◆ **RECORDS PROVIDED**:
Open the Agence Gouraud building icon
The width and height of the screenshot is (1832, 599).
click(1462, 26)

* * *

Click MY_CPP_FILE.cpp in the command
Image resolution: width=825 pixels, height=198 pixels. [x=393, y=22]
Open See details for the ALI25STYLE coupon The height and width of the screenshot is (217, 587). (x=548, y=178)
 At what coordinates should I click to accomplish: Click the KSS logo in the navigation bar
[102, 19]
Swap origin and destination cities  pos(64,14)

---

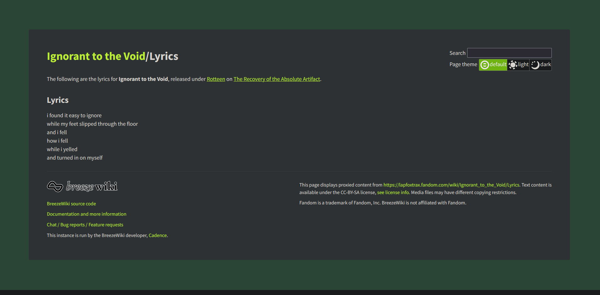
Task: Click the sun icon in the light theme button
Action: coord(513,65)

◆ **ASSIGNED TASK**:
Give the number, and nothing else, of lines in the listing above that include the word "Open".

◆ **EXERCISE RESULT**:
2